- PROVIDED DATA:
━━━━━━━━━━━━━━━━

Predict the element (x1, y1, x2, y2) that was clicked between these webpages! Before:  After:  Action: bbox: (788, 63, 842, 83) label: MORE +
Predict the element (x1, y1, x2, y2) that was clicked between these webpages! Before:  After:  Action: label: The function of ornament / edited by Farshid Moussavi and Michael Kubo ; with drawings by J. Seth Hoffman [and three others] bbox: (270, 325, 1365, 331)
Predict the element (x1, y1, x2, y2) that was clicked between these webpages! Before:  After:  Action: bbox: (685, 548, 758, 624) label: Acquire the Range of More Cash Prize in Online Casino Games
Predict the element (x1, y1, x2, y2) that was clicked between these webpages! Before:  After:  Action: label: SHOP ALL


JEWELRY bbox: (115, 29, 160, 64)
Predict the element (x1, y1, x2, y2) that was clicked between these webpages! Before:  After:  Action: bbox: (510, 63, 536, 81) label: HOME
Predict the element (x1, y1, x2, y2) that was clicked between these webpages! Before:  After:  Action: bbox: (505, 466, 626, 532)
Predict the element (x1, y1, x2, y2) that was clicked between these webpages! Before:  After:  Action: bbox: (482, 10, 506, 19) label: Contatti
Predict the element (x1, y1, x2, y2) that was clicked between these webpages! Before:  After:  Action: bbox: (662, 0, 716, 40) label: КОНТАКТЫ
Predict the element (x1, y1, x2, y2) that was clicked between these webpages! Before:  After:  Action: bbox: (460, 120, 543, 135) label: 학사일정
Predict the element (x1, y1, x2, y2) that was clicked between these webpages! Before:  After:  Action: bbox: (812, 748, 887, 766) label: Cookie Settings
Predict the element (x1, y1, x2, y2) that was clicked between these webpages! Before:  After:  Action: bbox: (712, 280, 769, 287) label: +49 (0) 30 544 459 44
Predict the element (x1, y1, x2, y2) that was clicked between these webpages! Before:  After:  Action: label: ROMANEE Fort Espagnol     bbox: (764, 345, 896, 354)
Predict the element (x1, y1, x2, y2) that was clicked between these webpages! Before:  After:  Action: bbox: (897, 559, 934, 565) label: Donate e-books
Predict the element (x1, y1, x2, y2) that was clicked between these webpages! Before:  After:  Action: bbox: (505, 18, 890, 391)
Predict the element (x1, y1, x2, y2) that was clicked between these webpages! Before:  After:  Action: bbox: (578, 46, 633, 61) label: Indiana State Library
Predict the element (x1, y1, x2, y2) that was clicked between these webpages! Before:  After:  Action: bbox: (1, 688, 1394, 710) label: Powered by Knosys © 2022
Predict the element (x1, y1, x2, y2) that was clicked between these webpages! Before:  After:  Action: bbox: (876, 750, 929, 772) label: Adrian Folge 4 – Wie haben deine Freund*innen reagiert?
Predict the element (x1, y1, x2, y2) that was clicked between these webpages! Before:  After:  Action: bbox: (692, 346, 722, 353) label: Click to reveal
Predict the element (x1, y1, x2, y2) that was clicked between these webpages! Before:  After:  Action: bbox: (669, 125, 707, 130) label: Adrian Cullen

━━━━━━━━━━━━━━━━

- WHAT THIS TASK INVOLVES: Please update the material above by replacing "webpages" with "web pages" wherever it appears, leaving everything else unchanged.

- FULL SOLUTION:
Predict the element (x1, y1, x2, y2) that was clicked between these web pages! Before:  After:  Action: bbox: (788, 63, 842, 83) label: MORE +
Predict the element (x1, y1, x2, y2) that was clicked between these web pages! Before:  After:  Action: label: The function of ornament / edited by Farshid Moussavi and Michael Kubo ; with drawings by J. Seth Hoffman [and three others] bbox: (270, 325, 1365, 331)
Predict the element (x1, y1, x2, y2) that was clicked between these web pages! Before:  After:  Action: bbox: (685, 548, 758, 624) label: Acquire the Range of More Cash Prize in Online Casino Games
Predict the element (x1, y1, x2, y2) that was clicked between these web pages! Before:  After:  Action: label: SHOP ALL


JEWELRY bbox: (115, 29, 160, 64)
Predict the element (x1, y1, x2, y2) that was clicked between these web pages! Before:  After:  Action: bbox: (510, 63, 536, 81) label: HOME
Predict the element (x1, y1, x2, y2) that was clicked between these web pages! Before:  After:  Action: bbox: (505, 466, 626, 532)
Predict the element (x1, y1, x2, y2) that was clicked between these web pages! Before:  After:  Action: bbox: (482, 10, 506, 19) label: Contatti
Predict the element (x1, y1, x2, y2) that was clicked between these web pages! Before:  After:  Action: bbox: (662, 0, 716, 40) label: КОНТАКТЫ
Predict the element (x1, y1, x2, y2) that was clicked between these web pages! Before:  After:  Action: bbox: (460, 120, 543, 135) label: 학사일정
Predict the element (x1, y1, x2, y2) that was clicked between these web pages! Before:  After:  Action: bbox: (812, 748, 887, 766) label: Cookie Settings
Predict the element (x1, y1, x2, y2) that was clicked between these web pages! Before:  After:  Action: bbox: (712, 280, 769, 287) label: +49 (0) 30 544 459 44
Predict the element (x1, y1, x2, y2) that was clicked between these web pages! Before:  After:  Action: label: ROMANEE Fort Espagnol     bbox: (764, 345, 896, 354)
Predict the element (x1, y1, x2, y2) that was clicked between these web pages! Before:  After:  Action: bbox: (897, 559, 934, 565) label: Donate e-books
Predict the element (x1, y1, x2, y2) that was clicked between these web pages! Before:  After:  Action: bbox: (505, 18, 890, 391)
Predict the element (x1, y1, x2, y2) that was clicked between these web pages! Before:  After:  Action: bbox: (578, 46, 633, 61) label: Indiana State Library
Predict the element (x1, y1, x2, y2) that was clicked between these web pages! Before:  After:  Action: bbox: (1, 688, 1394, 710) label: Powered by Knosys © 2022
Predict the element (x1, y1, x2, y2) that was clicked between these web pages! Before:  After:  Action: bbox: (876, 750, 929, 772) label: Adrian Folge 4 – Wie haben deine Freund*innen reagiert?
Predict the element (x1, y1, x2, y2) that was clicked between these web pages! Before:  After:  Action: bbox: (692, 346, 722, 353) label: Click to reveal
Predict the element (x1, y1, x2, y2) that was clicked between these web pages! Before:  After:  Action: bbox: (669, 125, 707, 130) label: Adrian Cullen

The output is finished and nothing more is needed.